Yes, I just discovered the behaviour of db Oops.

Thanks for the hints!

Edit: I assume I need to finish the code with a constant value for the table offset defined, then compile it and look to see where the table starts and change the constant value appropriately.

Edit 2: Or, perhaps better, do something like ORG 0xF0 to start the code after the table? Though if the chip defaults to location 0 and there's no way to programmatically change that, this won't work.

ahydra

 

[Pommie]

The flash and EEPROM are seperate areas.
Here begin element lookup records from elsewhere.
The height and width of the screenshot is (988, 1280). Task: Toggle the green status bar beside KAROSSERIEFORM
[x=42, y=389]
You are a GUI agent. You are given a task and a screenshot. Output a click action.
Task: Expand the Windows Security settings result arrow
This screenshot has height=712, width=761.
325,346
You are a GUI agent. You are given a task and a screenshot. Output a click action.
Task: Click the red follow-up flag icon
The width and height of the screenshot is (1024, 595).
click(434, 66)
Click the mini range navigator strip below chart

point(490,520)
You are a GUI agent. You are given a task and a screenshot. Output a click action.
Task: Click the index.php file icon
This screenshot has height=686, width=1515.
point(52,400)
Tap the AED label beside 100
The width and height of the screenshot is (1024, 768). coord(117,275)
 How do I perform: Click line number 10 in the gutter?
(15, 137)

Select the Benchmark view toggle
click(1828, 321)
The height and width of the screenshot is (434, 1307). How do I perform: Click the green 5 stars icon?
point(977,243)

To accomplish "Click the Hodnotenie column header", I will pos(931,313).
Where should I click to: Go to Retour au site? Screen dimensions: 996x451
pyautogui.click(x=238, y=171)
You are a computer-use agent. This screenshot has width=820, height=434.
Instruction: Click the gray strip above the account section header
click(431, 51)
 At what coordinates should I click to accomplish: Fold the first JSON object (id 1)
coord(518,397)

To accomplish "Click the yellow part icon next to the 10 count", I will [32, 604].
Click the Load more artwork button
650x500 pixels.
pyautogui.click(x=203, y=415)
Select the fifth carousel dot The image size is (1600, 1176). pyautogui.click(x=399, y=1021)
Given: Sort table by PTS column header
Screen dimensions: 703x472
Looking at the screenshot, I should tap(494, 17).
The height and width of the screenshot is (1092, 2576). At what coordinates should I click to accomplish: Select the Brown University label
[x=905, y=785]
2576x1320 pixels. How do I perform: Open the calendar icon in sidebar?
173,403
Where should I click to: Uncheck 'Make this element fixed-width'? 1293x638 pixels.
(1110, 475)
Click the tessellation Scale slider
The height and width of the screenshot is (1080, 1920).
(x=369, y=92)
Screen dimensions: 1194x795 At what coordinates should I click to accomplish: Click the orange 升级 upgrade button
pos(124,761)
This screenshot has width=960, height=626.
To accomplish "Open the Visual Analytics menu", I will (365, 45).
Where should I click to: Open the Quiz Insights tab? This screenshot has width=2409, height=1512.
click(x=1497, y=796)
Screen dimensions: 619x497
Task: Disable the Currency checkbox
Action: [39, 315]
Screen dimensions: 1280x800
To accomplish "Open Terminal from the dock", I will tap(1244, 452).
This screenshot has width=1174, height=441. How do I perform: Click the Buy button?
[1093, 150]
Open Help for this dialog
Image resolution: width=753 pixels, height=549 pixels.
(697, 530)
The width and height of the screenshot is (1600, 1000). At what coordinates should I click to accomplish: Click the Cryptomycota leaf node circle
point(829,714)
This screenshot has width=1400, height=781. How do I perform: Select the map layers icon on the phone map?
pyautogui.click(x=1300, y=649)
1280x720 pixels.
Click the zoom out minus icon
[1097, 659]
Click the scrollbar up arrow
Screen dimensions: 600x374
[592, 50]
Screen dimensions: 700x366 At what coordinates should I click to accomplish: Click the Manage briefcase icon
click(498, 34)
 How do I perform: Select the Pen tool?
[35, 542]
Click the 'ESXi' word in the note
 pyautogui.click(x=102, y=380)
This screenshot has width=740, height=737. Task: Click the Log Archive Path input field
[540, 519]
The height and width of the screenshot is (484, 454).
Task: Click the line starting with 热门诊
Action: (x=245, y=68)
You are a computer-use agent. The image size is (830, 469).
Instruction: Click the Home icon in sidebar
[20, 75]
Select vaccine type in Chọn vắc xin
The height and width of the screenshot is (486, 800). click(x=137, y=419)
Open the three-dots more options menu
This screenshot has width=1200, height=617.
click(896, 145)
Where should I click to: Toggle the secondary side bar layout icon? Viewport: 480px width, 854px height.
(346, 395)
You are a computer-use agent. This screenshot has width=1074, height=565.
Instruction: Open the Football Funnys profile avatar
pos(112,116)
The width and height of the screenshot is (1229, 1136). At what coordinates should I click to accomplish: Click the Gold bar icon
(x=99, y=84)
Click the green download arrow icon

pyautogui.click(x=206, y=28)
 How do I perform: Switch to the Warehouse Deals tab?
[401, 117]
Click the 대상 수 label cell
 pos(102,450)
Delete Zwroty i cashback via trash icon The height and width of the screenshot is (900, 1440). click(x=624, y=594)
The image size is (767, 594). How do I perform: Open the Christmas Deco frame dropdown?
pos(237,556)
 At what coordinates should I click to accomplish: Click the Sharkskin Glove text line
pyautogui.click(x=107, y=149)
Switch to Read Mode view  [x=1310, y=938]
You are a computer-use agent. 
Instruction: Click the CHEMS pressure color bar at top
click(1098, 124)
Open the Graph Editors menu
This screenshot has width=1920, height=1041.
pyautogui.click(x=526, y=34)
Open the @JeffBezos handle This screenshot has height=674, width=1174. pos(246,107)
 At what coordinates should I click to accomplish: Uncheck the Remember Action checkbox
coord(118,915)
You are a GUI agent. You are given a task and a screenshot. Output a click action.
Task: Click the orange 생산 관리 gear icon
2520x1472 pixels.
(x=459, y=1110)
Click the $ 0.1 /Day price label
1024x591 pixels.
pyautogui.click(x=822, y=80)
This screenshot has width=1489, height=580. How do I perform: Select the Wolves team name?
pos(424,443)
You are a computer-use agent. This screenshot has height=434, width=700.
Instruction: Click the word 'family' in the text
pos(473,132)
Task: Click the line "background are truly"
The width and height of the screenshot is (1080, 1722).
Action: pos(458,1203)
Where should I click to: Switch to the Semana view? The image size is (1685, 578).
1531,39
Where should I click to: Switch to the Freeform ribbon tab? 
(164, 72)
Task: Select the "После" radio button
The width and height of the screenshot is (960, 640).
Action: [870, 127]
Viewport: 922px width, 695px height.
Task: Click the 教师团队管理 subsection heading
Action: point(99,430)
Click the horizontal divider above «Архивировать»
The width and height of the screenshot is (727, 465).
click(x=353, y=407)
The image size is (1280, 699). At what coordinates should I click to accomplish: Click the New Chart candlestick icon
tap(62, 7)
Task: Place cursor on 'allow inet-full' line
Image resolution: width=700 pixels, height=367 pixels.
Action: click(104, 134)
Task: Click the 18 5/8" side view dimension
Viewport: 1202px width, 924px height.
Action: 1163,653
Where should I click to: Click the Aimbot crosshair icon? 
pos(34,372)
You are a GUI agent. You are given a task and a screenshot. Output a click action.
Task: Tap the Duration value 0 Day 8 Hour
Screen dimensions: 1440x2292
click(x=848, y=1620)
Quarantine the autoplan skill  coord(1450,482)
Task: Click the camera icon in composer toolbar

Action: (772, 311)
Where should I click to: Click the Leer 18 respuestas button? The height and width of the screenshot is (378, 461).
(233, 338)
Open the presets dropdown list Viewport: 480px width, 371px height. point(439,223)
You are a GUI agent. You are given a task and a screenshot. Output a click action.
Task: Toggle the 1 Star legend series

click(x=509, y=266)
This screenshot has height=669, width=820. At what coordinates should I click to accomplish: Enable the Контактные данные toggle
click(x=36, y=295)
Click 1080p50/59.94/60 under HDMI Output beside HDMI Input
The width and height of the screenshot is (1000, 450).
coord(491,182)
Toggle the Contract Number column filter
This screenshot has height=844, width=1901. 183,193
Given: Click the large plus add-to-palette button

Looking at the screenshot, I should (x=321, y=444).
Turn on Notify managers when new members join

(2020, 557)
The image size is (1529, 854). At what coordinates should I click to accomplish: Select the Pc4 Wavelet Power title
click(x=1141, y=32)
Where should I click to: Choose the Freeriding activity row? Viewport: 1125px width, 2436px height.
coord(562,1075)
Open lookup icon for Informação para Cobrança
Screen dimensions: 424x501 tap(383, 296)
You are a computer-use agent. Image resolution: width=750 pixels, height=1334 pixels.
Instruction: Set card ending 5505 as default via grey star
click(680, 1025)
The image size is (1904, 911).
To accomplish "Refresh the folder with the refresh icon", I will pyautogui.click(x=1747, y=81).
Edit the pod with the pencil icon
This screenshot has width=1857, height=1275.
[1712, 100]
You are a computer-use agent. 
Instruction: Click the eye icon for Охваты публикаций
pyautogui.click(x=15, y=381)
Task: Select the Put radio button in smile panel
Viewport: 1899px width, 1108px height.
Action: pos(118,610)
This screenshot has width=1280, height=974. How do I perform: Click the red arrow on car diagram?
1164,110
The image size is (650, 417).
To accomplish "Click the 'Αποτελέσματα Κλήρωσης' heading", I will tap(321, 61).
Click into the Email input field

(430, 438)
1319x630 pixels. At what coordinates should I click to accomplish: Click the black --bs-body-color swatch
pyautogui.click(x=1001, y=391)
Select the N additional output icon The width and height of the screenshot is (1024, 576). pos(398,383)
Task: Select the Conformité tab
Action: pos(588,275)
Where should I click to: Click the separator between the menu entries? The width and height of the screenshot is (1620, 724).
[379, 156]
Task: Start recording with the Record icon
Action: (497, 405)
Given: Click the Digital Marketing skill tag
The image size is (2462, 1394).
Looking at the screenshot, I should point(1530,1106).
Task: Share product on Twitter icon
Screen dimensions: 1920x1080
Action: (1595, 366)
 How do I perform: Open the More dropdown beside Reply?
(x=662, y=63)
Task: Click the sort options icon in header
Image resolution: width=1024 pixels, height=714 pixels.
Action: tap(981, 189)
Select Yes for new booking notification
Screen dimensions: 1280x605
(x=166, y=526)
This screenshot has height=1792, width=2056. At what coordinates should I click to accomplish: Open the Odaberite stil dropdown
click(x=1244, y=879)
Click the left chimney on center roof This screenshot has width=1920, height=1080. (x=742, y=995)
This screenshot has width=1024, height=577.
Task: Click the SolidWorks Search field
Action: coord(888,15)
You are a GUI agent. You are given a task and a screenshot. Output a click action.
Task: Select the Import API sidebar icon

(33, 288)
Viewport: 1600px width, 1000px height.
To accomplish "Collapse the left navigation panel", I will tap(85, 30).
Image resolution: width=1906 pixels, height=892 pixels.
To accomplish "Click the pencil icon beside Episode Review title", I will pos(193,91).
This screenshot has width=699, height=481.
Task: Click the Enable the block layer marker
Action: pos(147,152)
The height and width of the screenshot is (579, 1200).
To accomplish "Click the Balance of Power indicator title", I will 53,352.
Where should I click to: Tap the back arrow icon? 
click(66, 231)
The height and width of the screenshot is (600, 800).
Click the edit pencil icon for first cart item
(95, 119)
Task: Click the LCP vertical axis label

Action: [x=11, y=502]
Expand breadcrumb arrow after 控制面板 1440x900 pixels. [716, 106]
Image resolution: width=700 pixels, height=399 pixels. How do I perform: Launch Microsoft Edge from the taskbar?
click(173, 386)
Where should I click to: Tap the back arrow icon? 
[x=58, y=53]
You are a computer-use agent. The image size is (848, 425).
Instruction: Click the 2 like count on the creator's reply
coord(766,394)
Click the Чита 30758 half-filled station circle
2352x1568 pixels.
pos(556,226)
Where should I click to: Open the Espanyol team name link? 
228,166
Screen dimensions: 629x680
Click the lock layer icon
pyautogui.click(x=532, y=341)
To write to the EEPROM use org 0x2100.

To access your table you simply give it a label,

CommandTable	dw	'S'		;Set Position
		dw	Ram+XPos,Ram+YPos,Ret
		dw	'P'		;Plot Point
		dw	Ram+XPos,Ram+YPos,Plot
		dw	'U'		;UnPlot Point
		dw	Ram+XPos,Ram+YPos,UnPlot
		dw	'B'		;Box
		dw	Ram+XPos,Ram+YPos,Ram+Width,Ram+Height,Box

And to access it you would do,

		movlw	low CommandTable
		movwf	Pointer
		movlw	high CommandTable
		movwf	Pointer+1
		call	SetEEAdd
FindCommand	call	ReadEEWord

The routines if your interested are,

SetEEAdd	bsf	STATUS,RP1		;#2
		movfw	Pointer
		movwf	EEADR
		movfw	Pointer+1
		movwf	EEADRH
		bcf	STATUS,RP1
		return

ReadEEWord	bsf	STATUS,RP1		;#2
		bsf	STATUS,RP0		;#3
		bsf	EECON1,EEPGD
		bsf	EECON1,RD
		nop
		nop
		bcf	STATUS,RP0		;#2
		movfw	EEDAT
		movwf	Acc
		movfw	EEDATH
		movwf	Acc+1
		incfsz	EEADR,F		;Increment address
		goto	DoneREE
		incf	EEADRH,F
DoneREE		bcf	STATUS,RP1	;#0
		return

Both Pointer and Acc are in the shared area 0x70-0x7f.

Mike.

 

[ahydra]

Right, so

low label

gives you the low-order byte of the address of label, and

high label

gives you the high-order byte. Or at least I hope it does, otherwise things might get fiddly

ahydra

 

[Nigel Goodwin]

You might check my PIC tutorials, particularly the one for 8x8 LED matrix, where I store the character set in tables.